Он произнес это просто, но Натка услышала в его голосе все – и напряжение предстоящей битвы, и надежду, и грусть от предстоящей разлуки.
Она подвинулась к нему и положила голову ему на плечо.
– Все будет хорошо, – сказала она с той же уверенностью, с какой говорила о сроках ремонта. – Мы справимся. Ты справишься.
Он обнял ее, и они сидели так в тишине почти готового дома, слушая, как за окном шумит лес. Их ждали трудные недели – разлука, судебный процесс, хлопоты переезда. Но сейчас, в этой комнате, где пахло свежей штукатуркой и древесиной, они чувствовали себя так, будто уже прошли через самое сложное. Потому что теперь у них был тыл. Теперь у них был дом.
*******
Отъезд Пауля в Канаду ознаменовался не слезами, а плотным графиком. Утром в день вылета он успел принять груз с сантехникой, проконтролировать установку окон на втором этаже и оставить Натке подробный список с контактами всех мастеров.

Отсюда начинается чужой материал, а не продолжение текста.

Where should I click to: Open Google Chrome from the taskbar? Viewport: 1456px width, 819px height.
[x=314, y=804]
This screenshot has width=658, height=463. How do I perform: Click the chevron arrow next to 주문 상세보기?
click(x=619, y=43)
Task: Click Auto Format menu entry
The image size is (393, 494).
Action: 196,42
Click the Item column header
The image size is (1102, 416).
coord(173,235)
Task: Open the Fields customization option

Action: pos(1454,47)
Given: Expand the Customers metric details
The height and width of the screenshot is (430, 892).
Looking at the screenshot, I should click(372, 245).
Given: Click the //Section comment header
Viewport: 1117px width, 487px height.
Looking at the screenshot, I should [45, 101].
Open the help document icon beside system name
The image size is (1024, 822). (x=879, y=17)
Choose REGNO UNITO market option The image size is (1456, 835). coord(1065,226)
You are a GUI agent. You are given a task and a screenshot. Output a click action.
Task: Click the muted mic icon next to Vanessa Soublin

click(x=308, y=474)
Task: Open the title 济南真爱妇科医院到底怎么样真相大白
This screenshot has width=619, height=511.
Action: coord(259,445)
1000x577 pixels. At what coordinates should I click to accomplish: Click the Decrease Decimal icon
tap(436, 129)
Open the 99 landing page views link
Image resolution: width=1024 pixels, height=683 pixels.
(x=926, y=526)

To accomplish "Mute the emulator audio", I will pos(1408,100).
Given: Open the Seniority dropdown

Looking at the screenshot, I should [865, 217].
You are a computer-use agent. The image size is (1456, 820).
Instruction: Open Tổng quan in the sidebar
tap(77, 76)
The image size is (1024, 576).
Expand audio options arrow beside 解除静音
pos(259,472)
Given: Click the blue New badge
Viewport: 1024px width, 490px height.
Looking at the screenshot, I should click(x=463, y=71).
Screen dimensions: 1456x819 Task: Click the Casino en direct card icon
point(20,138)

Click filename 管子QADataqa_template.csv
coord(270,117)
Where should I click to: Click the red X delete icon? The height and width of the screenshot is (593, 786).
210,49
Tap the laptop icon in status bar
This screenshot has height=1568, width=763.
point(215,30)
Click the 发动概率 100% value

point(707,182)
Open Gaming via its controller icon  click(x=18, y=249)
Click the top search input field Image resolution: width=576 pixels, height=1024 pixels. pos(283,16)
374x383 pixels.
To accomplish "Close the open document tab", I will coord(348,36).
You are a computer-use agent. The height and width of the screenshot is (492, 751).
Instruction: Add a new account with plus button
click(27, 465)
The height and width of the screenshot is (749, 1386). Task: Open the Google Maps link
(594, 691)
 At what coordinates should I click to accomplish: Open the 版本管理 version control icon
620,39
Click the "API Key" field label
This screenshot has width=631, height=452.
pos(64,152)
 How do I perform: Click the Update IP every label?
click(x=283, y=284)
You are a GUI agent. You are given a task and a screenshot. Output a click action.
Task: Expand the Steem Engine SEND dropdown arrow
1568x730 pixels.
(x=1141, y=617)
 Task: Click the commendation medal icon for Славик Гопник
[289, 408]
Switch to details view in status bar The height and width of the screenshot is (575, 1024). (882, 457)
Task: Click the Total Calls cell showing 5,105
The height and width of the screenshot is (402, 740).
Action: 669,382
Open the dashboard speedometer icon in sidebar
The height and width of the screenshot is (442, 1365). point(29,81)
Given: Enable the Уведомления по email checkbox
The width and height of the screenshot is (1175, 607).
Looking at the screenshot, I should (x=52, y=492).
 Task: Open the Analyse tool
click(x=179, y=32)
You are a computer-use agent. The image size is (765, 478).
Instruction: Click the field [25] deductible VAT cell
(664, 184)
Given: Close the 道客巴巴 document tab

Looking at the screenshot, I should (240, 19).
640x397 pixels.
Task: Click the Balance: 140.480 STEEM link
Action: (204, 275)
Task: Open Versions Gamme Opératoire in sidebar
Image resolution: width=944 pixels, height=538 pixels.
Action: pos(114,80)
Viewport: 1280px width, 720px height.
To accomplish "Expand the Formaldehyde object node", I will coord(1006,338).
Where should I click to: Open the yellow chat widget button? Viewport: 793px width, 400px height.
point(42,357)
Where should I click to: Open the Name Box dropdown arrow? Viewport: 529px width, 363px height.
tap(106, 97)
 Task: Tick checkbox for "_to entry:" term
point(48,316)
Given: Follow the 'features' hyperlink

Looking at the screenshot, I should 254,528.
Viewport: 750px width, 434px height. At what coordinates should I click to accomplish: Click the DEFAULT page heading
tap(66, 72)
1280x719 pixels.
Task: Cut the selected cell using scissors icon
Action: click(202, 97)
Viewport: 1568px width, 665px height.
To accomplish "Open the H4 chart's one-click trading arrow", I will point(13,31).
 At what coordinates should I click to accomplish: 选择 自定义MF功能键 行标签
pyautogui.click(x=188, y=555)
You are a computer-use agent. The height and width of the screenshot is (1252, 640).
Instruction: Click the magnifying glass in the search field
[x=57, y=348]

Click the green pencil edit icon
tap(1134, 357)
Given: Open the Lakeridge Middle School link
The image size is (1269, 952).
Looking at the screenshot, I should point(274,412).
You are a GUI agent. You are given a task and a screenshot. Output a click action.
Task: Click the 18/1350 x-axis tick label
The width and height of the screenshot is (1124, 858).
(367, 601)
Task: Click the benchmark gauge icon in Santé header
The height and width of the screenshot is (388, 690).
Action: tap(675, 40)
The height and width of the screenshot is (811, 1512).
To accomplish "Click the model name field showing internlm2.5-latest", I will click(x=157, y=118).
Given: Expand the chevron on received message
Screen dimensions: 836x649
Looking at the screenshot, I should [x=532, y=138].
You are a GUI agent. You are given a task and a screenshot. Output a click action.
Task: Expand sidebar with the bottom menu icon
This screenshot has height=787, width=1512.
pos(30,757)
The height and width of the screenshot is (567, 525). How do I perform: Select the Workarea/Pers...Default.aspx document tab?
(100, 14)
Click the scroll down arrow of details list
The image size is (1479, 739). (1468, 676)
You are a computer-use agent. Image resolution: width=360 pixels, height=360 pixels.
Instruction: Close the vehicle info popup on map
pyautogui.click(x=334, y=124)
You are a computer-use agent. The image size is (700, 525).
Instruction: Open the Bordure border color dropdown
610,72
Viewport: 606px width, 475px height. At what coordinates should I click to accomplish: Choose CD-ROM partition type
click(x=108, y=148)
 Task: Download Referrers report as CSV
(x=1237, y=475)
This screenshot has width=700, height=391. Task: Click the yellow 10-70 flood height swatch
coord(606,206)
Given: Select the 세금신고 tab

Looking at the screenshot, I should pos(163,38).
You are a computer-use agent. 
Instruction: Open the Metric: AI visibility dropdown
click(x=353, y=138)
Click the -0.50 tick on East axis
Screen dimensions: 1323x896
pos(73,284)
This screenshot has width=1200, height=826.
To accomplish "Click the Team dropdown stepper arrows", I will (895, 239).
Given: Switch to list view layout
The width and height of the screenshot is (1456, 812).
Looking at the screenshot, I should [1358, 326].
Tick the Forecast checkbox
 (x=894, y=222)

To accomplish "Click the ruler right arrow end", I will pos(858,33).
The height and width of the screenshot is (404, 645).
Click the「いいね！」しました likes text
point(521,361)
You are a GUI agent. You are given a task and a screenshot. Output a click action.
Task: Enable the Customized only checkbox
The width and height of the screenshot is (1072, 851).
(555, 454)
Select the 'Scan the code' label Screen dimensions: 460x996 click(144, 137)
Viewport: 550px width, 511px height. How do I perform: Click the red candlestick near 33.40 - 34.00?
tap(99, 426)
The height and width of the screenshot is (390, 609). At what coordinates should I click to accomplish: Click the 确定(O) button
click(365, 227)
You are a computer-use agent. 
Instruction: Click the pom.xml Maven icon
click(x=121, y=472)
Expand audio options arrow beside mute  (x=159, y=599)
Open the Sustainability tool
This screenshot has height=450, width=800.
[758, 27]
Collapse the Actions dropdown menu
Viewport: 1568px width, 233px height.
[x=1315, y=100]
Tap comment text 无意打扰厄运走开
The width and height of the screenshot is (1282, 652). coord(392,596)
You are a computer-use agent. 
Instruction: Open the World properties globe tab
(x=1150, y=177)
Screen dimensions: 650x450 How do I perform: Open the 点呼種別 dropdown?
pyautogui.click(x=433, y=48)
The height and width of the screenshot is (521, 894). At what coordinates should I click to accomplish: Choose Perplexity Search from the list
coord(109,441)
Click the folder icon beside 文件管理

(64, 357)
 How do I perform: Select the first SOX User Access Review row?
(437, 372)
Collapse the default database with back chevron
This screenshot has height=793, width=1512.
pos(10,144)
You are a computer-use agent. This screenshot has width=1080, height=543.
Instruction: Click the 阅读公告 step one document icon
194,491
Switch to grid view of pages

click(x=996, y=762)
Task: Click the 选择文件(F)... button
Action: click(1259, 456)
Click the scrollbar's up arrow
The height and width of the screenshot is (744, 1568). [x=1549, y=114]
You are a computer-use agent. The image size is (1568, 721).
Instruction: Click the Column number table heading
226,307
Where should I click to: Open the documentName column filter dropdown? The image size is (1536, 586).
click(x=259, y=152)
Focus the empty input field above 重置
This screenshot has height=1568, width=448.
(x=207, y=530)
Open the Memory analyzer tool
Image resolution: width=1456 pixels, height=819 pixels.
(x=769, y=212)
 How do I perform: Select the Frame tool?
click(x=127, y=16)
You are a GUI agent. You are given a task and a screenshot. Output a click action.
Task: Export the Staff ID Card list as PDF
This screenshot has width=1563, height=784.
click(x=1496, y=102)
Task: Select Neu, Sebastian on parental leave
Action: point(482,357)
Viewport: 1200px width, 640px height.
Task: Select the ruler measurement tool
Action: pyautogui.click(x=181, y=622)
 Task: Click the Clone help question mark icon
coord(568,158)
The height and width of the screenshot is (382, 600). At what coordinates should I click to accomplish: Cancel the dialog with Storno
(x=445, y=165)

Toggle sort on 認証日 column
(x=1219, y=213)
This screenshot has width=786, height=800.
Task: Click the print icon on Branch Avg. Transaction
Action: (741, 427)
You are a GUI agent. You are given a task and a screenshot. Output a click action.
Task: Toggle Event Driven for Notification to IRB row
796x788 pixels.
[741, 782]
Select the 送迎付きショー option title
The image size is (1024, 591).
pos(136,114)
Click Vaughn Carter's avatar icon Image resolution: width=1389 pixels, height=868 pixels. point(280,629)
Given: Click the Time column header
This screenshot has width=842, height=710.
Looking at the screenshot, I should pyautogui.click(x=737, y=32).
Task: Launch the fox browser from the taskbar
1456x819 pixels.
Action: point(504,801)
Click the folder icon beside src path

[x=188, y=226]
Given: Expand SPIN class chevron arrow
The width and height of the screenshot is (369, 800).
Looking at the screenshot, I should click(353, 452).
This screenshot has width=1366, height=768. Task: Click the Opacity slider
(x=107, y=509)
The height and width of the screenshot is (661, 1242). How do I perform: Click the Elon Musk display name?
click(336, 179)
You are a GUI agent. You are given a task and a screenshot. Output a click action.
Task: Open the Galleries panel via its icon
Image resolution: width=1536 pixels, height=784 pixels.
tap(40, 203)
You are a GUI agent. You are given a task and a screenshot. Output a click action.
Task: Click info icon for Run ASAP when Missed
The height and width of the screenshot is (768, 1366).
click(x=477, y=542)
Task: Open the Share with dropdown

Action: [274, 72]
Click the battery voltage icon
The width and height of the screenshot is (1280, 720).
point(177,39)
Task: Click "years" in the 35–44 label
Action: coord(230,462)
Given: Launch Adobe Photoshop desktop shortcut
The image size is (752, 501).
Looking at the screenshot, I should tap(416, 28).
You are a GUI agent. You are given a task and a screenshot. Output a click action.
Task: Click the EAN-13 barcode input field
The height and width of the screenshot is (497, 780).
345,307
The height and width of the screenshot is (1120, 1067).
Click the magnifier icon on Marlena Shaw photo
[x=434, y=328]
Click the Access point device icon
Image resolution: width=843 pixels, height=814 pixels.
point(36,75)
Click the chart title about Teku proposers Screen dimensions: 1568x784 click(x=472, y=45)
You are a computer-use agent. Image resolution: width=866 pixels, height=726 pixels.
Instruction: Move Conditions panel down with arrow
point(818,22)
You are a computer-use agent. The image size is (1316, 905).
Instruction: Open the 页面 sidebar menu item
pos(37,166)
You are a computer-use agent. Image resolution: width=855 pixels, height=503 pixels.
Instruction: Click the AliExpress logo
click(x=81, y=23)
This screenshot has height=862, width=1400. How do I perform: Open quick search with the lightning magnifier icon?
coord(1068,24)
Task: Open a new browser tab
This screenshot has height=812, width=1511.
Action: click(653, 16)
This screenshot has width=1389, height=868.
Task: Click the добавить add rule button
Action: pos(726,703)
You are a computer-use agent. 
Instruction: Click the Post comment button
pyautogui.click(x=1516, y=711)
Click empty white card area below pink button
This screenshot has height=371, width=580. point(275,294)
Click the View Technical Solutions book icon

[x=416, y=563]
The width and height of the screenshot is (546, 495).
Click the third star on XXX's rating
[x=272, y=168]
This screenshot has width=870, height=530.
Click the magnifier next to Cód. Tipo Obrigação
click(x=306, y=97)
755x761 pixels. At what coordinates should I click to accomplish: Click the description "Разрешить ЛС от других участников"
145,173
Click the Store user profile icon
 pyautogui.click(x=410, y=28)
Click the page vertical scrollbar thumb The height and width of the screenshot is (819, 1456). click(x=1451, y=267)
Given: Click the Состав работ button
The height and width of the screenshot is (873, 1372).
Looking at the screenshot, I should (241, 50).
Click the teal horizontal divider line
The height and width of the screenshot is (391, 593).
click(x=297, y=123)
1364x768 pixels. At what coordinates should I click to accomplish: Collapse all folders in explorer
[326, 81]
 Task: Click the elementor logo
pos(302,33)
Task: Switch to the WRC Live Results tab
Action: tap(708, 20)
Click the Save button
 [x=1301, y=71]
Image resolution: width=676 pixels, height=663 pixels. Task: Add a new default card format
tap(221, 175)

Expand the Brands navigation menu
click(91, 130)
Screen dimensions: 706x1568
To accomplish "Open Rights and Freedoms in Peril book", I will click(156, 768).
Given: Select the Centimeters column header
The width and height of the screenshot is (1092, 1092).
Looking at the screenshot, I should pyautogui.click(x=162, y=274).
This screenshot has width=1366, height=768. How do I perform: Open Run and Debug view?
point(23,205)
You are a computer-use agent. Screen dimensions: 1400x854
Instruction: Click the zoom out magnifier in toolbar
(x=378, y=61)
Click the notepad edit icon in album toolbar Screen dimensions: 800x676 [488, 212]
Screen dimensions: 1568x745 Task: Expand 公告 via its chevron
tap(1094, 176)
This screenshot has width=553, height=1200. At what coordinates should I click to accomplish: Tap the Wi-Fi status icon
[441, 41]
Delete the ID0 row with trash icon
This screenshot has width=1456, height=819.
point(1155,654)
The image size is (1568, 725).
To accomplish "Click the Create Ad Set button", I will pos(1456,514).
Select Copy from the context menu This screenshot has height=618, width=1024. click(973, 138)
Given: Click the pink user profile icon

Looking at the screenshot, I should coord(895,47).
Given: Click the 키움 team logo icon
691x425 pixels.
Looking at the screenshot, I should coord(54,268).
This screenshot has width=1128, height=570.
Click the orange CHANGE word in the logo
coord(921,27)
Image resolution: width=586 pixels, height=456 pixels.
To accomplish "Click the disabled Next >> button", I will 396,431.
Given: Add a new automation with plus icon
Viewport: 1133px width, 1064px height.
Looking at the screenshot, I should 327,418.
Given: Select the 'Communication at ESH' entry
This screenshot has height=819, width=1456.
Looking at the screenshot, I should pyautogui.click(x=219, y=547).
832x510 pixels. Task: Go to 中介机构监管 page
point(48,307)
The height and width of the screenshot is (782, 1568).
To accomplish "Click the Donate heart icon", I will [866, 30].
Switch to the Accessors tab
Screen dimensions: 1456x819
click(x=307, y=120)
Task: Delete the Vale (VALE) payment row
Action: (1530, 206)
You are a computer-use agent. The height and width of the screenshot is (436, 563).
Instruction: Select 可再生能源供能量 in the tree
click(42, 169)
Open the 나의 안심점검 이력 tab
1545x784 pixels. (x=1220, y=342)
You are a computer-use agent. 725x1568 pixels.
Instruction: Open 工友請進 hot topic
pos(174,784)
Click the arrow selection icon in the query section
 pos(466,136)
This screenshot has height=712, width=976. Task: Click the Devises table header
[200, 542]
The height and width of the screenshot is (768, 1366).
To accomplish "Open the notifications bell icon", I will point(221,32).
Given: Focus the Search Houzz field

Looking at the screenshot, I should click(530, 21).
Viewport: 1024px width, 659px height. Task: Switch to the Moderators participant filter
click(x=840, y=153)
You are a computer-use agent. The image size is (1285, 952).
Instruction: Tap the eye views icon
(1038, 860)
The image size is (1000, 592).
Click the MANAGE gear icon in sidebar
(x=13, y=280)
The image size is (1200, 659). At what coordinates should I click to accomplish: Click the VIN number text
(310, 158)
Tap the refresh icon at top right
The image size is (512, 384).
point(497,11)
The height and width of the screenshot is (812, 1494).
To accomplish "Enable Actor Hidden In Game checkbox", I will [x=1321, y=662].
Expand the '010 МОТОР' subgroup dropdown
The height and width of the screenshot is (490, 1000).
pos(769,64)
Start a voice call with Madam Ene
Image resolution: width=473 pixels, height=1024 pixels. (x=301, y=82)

– Держи, – сказал он, передавая ей папку с документами. – Если что, звони Томасу, он электрик, говорит по-русски. А с сантехником можно объясняться жестами, он все понимает.
Пауль уезжал не как влюбленный, уносящий с собой разбитое сердце, а как генеральный подрядчик, отправляющийся в важную командировку. И Натка провожала его соответствующим образом – с блокнотом в руках и кипой каталогов с мебелью.
– Удачи на суде, – сказала она, поправляя воротник его пальто. – И передай Майклу, что его комната уже готова и ждет его. Мы с Костей сегодня будем выбирать обои. Зеленые, как он просил.
Он кивнул, крепко обнял ее, потом присел перед Костей.
– Капитан, ты остаешься за главного. Следи за стройкой и береги маму.
– Так точно! – Костя вытянулся в струнку, но в глазах у него стояла тревога. – А ты быстро вернешься?
– Быстрее, чем успеешь соскучиться по моим историям про динозавров – пообещал Пауль, и мальчик улыбнулся.
Первые дни без него пролетели в бешеном ритме. Натка разрывалась между работой над набережной и новым домом. Но странное дело – теперь, зная, что это ИХ дом, даже рутинные дела приносили удовольствие. Выбирать краску для стен было не утомительно, а волнующе. Общаться с мастерами – не напряженно, а интересно.
Каждый вечер они с Костей приезжали в дом, чтобы оценить прогресс. Мальчик с воодушевлением отмечал в своем блокноте: “Установлены все розетки в моей комнате“, “на кухне сделали стяжку“. Он чувствовал себя причастным к большому общему делу.
По вечерам Натка звонила Паулю. Их разговоры были не романтическими, а скорее, рабочими отчетами.
– Сантехник сегодня подключил раковину на кухне, но с смесителем небольшая проблема, – докладывала она, а он, находясь за океаном, тут же предлагал решение: – Скажи ему, чтобы проверил прокладки. И покажи ему видео, которое я снял перед отъездом.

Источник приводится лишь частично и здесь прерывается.